Retype word for word the lines below, starting with the line that contains "Task: Toggle the orange All summary filter" and ending with the last line. Leave the pictures out of your answer.
^^^^^^^^
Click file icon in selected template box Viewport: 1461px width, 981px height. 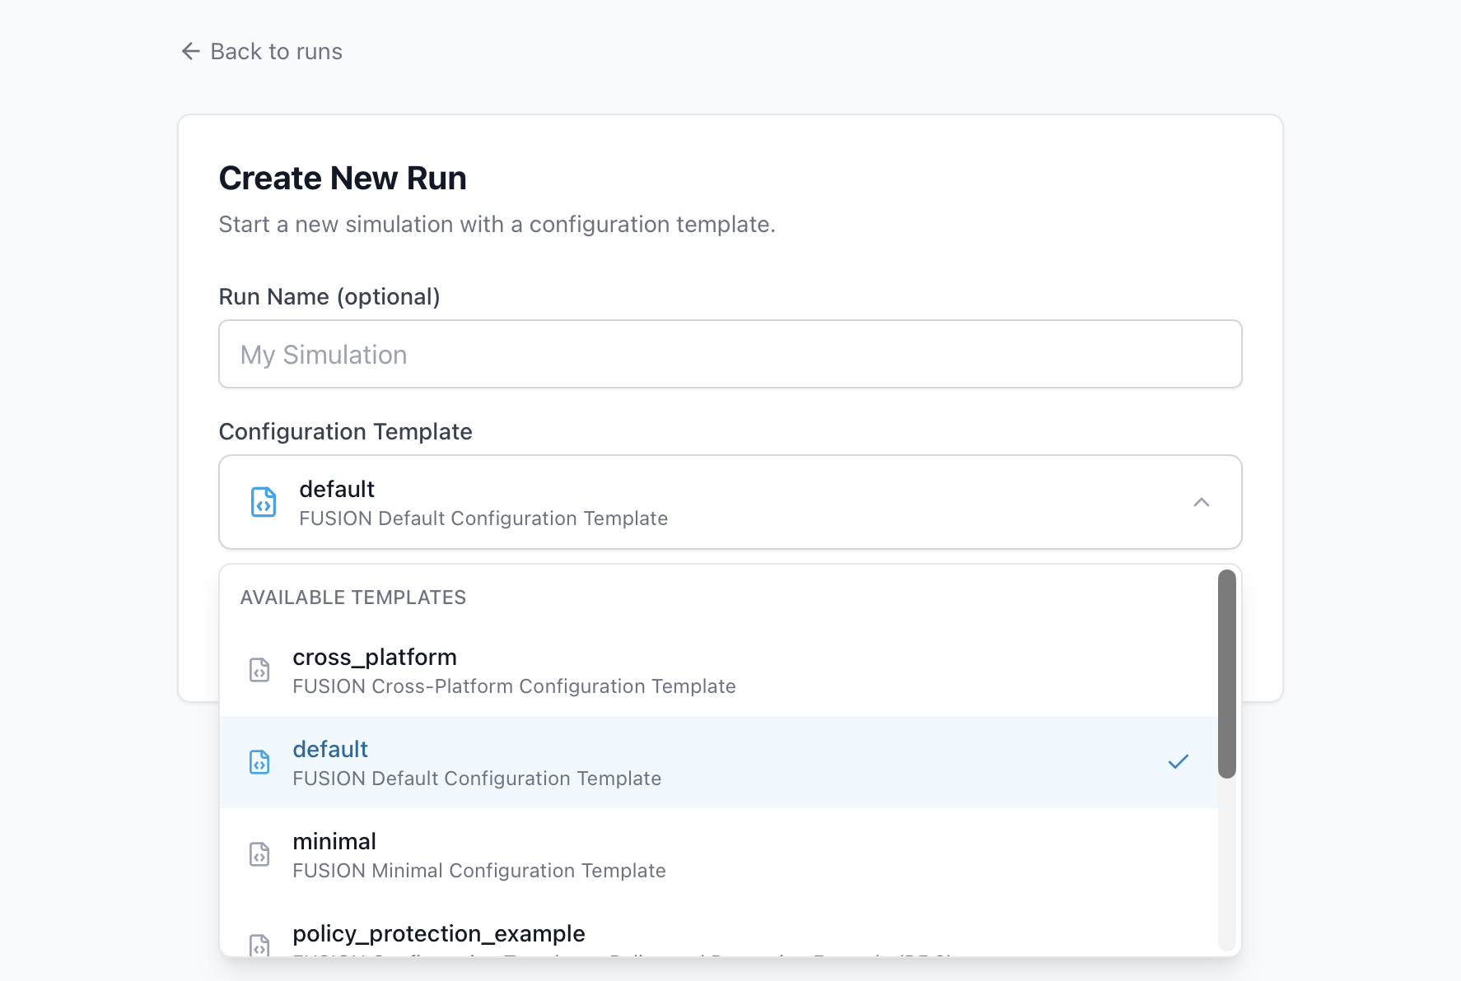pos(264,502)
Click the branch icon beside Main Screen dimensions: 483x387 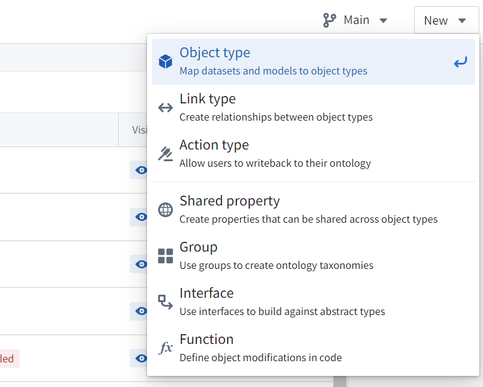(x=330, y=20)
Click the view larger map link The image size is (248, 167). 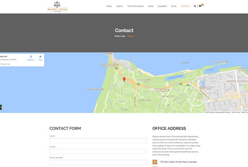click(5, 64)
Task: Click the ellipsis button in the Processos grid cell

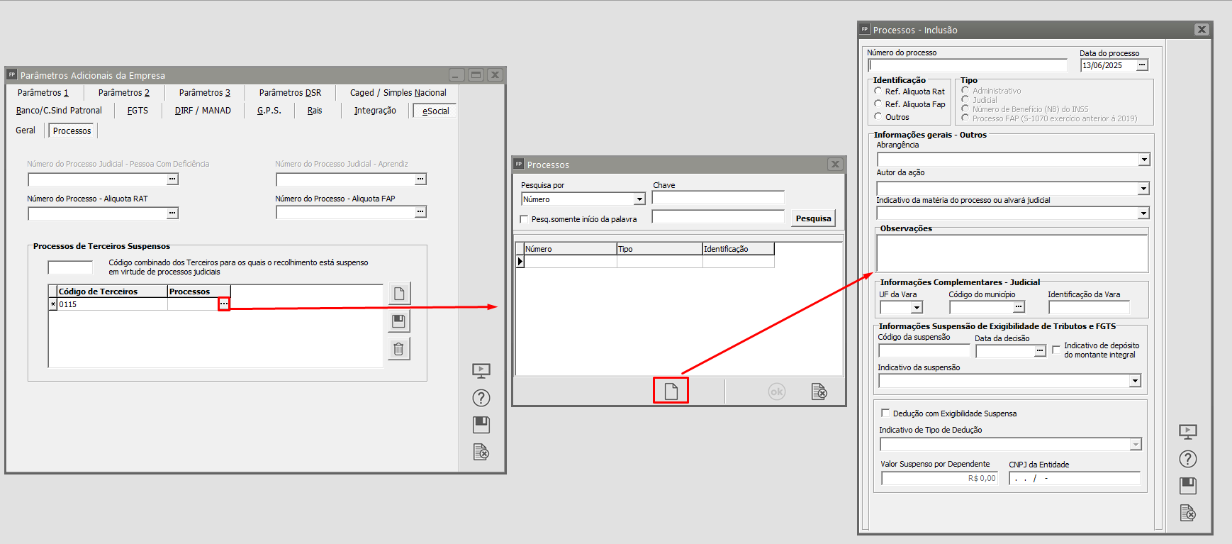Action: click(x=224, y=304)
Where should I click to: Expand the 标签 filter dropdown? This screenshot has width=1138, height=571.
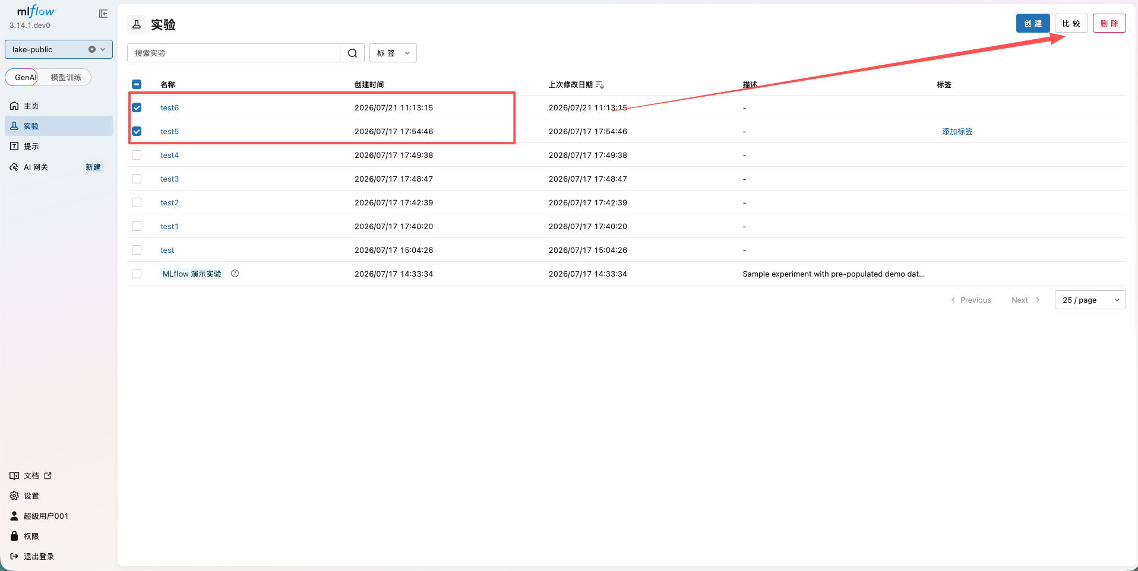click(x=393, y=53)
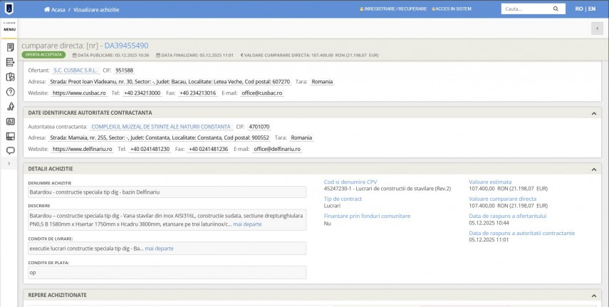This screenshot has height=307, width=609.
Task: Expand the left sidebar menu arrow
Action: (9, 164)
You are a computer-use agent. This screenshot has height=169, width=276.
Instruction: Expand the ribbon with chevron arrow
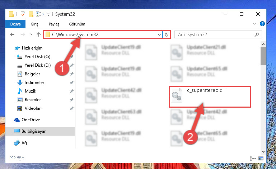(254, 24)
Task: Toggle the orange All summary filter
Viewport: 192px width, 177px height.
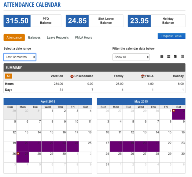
^^^^^^^^
▶ **ANSWER TO THIS PROBLEM**:
Task: Toggle the orange All summary filter
Viewport: 192px width, 177px height.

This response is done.